AVAILABLE DATA:
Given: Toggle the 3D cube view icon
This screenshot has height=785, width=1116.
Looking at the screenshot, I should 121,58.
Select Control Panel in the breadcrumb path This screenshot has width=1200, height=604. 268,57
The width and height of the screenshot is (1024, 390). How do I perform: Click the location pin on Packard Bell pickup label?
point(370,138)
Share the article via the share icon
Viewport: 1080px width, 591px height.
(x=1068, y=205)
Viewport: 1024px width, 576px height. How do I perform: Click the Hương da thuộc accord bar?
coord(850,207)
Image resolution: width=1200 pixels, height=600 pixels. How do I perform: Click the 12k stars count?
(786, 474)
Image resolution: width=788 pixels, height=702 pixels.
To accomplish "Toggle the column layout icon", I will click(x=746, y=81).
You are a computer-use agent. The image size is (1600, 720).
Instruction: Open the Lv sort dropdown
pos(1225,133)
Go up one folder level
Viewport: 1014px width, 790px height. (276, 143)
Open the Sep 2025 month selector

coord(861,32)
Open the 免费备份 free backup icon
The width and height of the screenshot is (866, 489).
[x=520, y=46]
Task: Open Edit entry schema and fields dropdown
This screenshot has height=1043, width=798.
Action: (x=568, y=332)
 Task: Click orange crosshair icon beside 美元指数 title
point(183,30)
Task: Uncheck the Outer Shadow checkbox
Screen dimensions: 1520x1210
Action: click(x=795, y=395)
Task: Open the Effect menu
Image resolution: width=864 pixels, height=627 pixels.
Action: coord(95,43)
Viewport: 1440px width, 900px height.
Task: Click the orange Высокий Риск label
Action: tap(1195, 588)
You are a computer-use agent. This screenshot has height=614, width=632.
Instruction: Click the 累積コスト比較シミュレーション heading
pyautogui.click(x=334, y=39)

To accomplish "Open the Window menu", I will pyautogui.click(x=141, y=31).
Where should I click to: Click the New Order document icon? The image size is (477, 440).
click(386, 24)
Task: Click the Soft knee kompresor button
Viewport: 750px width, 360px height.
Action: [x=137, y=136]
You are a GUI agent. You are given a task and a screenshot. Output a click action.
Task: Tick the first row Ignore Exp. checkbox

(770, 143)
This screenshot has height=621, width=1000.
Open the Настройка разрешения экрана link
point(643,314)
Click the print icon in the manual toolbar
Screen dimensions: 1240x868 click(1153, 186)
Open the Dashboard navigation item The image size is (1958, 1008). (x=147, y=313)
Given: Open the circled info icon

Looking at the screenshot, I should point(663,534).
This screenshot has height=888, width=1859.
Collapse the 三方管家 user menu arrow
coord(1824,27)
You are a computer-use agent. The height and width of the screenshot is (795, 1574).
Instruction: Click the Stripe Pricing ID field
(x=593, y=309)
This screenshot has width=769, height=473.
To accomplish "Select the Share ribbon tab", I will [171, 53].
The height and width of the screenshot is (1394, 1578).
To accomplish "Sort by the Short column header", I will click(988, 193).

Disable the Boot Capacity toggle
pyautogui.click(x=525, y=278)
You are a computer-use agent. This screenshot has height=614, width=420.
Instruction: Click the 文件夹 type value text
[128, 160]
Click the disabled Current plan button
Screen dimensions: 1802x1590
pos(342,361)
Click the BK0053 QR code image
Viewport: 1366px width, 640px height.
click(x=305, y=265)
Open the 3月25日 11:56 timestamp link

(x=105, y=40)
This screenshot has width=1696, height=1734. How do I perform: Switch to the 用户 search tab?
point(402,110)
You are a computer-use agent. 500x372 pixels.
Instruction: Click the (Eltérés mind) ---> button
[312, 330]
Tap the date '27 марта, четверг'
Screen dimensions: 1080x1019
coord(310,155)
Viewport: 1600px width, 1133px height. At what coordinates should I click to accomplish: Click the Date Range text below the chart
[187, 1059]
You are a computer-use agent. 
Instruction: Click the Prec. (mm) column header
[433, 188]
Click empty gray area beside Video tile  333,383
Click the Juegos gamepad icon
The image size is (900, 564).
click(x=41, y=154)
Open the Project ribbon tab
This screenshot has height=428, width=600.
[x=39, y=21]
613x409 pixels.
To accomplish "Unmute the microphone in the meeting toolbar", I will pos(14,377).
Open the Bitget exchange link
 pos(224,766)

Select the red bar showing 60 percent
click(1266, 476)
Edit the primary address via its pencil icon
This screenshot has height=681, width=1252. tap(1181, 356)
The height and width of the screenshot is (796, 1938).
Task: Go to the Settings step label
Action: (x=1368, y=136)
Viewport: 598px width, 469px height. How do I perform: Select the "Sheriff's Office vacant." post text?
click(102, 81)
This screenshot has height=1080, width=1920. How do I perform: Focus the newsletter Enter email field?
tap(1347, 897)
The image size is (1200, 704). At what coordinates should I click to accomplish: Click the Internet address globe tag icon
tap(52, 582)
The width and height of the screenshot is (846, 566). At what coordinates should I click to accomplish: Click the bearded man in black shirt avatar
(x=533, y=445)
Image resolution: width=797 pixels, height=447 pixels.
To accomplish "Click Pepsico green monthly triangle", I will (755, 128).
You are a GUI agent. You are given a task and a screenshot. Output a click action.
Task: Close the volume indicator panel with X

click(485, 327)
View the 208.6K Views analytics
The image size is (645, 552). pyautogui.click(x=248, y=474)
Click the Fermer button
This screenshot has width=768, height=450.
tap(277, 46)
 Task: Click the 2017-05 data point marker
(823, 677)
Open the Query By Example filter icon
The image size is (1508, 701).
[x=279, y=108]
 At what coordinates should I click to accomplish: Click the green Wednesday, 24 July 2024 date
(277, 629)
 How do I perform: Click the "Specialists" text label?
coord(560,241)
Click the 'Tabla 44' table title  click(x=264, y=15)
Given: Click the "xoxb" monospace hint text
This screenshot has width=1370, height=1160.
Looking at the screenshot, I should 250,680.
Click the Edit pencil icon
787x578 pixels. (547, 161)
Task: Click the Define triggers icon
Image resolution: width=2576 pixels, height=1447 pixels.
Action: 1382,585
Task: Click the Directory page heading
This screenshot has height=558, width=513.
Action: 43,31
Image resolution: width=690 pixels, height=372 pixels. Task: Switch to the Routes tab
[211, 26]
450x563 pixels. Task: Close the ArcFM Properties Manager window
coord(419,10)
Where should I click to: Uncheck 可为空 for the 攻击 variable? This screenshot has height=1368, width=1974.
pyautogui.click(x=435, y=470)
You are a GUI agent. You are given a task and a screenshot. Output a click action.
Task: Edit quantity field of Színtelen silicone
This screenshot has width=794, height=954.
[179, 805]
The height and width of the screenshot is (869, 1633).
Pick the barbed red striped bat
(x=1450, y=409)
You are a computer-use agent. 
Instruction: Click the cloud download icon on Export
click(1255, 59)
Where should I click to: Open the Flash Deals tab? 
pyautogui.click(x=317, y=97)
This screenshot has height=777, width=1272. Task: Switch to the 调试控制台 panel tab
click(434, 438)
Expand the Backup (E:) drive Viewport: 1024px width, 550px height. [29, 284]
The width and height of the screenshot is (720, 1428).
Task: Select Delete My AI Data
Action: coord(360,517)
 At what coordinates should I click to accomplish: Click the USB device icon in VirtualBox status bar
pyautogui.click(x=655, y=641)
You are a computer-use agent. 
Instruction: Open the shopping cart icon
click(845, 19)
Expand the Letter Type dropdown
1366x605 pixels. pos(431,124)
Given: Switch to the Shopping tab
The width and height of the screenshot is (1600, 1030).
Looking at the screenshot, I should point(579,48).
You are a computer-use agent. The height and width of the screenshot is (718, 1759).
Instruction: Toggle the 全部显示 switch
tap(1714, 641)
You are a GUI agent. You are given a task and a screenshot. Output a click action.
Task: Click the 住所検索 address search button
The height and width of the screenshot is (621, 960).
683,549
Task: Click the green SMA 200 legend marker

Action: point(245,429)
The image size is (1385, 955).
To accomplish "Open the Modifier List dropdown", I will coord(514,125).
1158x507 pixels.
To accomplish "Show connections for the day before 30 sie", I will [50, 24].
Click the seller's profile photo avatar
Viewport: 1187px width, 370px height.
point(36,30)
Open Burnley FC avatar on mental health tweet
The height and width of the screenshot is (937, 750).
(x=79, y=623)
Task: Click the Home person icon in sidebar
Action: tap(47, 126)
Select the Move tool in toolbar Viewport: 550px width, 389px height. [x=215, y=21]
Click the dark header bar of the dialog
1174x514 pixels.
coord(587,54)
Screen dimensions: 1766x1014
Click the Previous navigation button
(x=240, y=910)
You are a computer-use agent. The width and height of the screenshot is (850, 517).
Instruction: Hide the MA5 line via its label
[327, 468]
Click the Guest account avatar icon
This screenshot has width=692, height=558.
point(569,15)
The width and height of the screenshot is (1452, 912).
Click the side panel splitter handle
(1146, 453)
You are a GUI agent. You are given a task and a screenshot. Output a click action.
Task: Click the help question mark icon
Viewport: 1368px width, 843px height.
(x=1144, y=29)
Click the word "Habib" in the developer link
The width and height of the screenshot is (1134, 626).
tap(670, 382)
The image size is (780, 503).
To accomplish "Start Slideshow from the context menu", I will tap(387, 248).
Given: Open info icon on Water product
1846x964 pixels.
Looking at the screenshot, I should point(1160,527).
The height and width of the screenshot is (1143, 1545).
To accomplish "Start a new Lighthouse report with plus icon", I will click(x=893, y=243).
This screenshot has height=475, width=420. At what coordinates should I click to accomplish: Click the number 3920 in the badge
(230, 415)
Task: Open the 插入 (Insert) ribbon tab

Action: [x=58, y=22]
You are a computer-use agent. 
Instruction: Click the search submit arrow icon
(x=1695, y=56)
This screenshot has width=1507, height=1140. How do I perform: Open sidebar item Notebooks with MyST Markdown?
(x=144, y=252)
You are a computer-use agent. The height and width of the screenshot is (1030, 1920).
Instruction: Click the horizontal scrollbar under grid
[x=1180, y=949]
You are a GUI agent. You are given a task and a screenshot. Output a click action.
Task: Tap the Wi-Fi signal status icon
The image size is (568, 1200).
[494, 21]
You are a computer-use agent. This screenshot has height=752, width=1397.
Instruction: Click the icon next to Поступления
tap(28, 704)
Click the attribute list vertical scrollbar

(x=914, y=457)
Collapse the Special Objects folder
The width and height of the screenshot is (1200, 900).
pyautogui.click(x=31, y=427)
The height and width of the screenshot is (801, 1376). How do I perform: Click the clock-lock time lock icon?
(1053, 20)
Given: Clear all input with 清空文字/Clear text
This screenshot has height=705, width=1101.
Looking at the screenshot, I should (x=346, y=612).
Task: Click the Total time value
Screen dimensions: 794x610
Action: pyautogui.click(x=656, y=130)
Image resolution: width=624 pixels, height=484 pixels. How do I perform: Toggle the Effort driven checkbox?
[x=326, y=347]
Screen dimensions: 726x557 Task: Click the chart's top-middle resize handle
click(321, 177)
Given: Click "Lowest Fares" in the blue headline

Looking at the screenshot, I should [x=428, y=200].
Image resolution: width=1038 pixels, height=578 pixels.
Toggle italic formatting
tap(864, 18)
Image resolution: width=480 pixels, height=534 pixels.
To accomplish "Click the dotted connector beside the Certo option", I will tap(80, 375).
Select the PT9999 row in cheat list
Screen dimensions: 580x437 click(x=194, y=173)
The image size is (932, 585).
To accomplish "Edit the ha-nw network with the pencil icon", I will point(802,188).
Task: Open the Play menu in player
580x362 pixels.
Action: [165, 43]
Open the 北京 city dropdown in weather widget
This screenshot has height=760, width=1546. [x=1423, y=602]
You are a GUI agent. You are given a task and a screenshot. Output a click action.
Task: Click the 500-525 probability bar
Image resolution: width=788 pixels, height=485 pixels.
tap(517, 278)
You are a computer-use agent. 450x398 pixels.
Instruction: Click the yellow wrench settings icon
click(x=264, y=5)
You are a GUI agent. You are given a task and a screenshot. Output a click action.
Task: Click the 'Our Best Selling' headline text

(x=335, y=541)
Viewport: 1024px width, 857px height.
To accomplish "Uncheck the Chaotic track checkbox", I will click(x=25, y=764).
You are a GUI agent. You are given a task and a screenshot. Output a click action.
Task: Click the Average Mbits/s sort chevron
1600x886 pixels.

EXERCISE OBJECTIVE:
All that belongs in the answer is the run of lines above from the line containing "has height=614, width=420." through the line containing "Open the Project ribbon tab", exactly as written.

SOLUTION:
You are a computer-use agent. This screenshot has height=614, width=420.
Instruction: Click the 文件夹 type value text
[128, 160]
Click the disabled Current plan button
Screen dimensions: 1802x1590
pos(342,361)
Click the BK0053 QR code image
Viewport: 1366px width, 640px height.
click(x=305, y=265)
Open the 3月25日 11:56 timestamp link

(x=105, y=40)
This screenshot has width=1696, height=1734. How do I perform: Switch to the 用户 search tab?
point(402,110)
You are a computer-use agent. 500x372 pixels.
Instruction: Click the (Eltérés mind) ---> button
[312, 330]
Tap the date '27 марта, четверг'
Screen dimensions: 1080x1019
coord(310,155)
Viewport: 1600px width, 1133px height. At what coordinates should I click to accomplish: Click the Date Range text below the chart
[187, 1059]
You are a computer-use agent. 
Instruction: Click the Prec. (mm) column header
[433, 188]
Click empty gray area beside Video tile  333,383
Click the Juegos gamepad icon
The image size is (900, 564).
click(x=41, y=154)
Open the Project ribbon tab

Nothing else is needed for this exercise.